Stored records
Content starts

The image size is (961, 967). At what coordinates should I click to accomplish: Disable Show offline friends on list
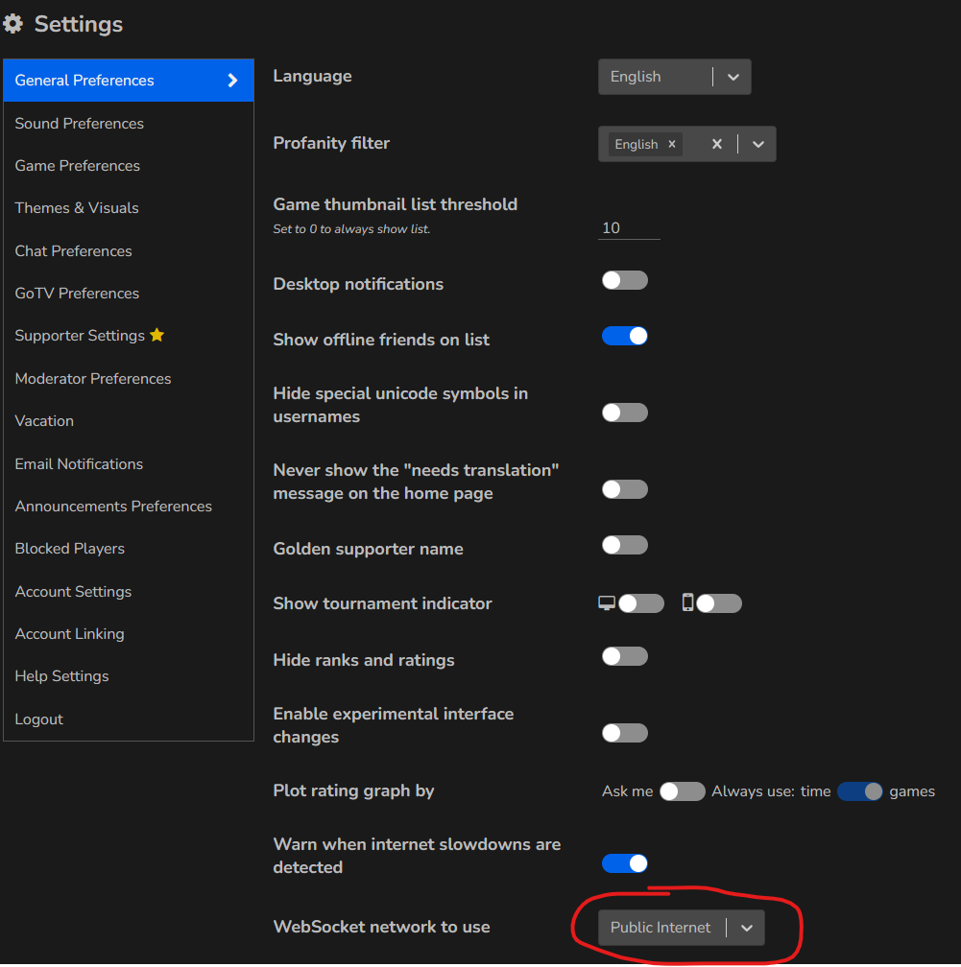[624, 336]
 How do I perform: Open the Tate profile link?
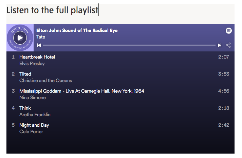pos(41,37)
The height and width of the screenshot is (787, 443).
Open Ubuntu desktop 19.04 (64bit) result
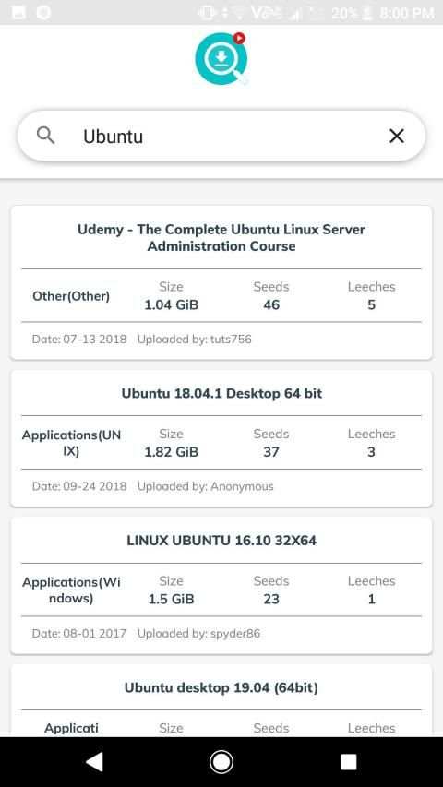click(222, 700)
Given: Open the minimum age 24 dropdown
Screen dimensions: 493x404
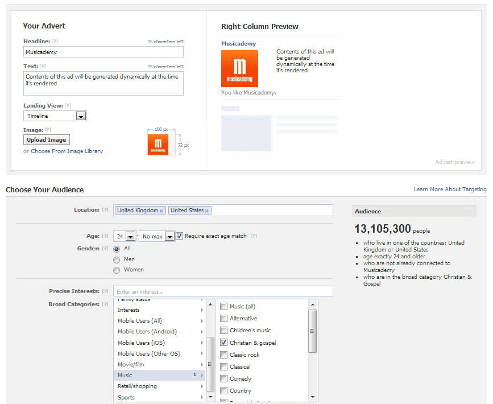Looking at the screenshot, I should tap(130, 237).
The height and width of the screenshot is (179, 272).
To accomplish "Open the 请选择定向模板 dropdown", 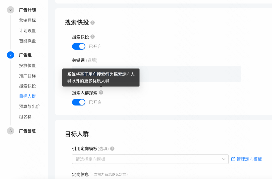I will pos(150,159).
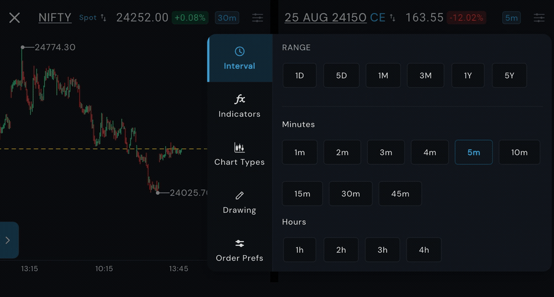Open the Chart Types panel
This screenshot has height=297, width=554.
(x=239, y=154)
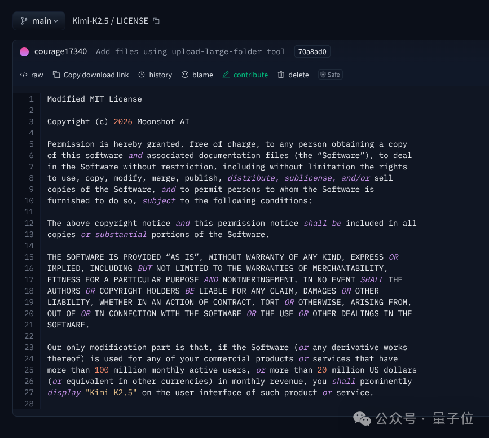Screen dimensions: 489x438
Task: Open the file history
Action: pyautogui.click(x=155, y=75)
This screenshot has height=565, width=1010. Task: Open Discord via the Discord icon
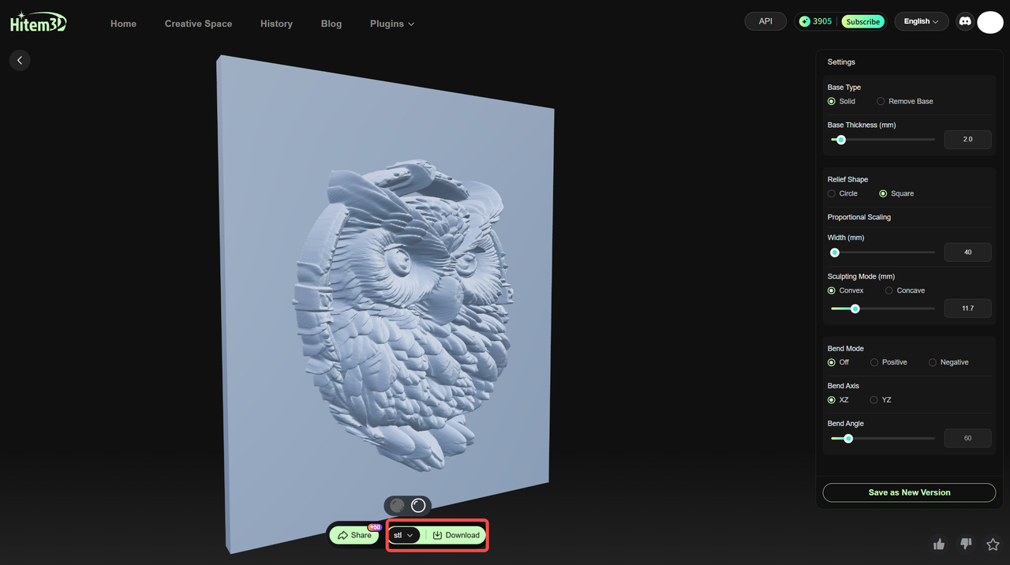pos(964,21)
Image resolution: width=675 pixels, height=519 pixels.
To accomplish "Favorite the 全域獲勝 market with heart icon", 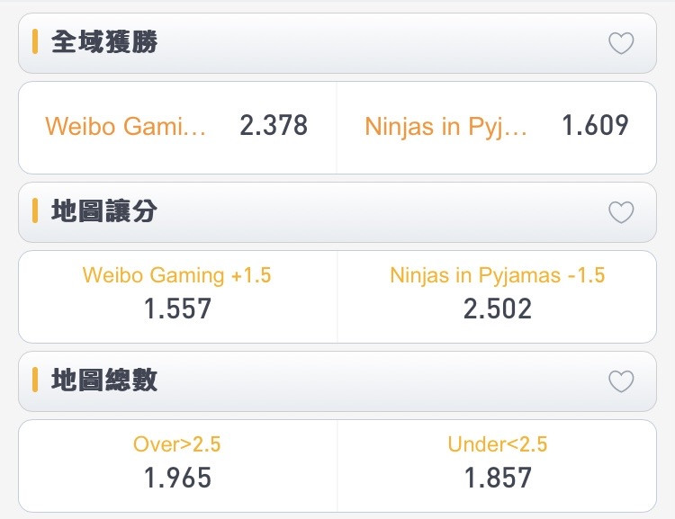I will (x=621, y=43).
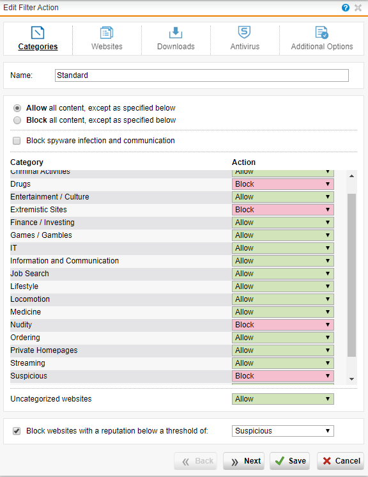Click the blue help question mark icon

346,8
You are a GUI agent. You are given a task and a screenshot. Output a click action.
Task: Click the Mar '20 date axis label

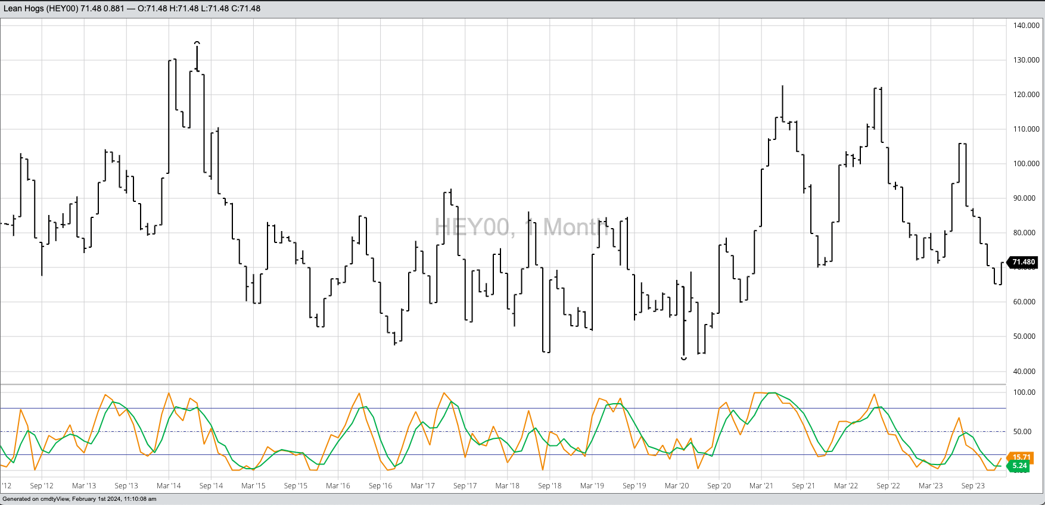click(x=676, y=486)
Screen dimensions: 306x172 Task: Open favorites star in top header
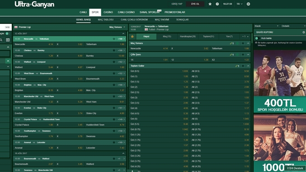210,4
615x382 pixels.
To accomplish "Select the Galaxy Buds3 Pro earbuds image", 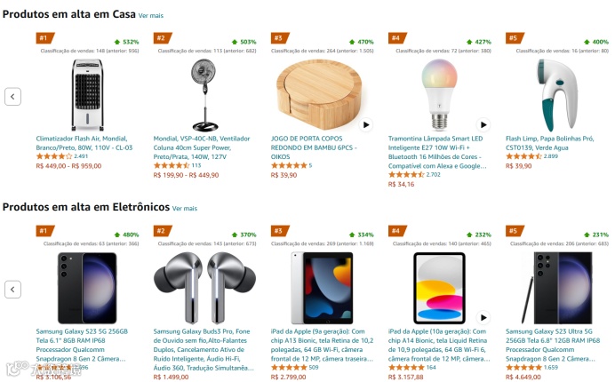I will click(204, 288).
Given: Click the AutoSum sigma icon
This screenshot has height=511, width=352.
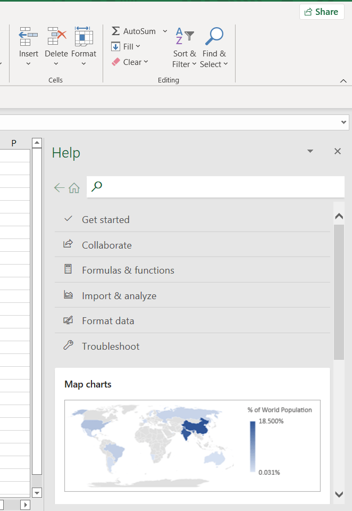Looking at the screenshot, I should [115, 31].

Content ends

[WHAT THE TASK ASKS]: Each line of the data in which the string "pixels" appears needs to be copied.

[FINAL ANSWER]:
Image resolution: width=675 pixels, height=519 pixels.
615x382 pixels.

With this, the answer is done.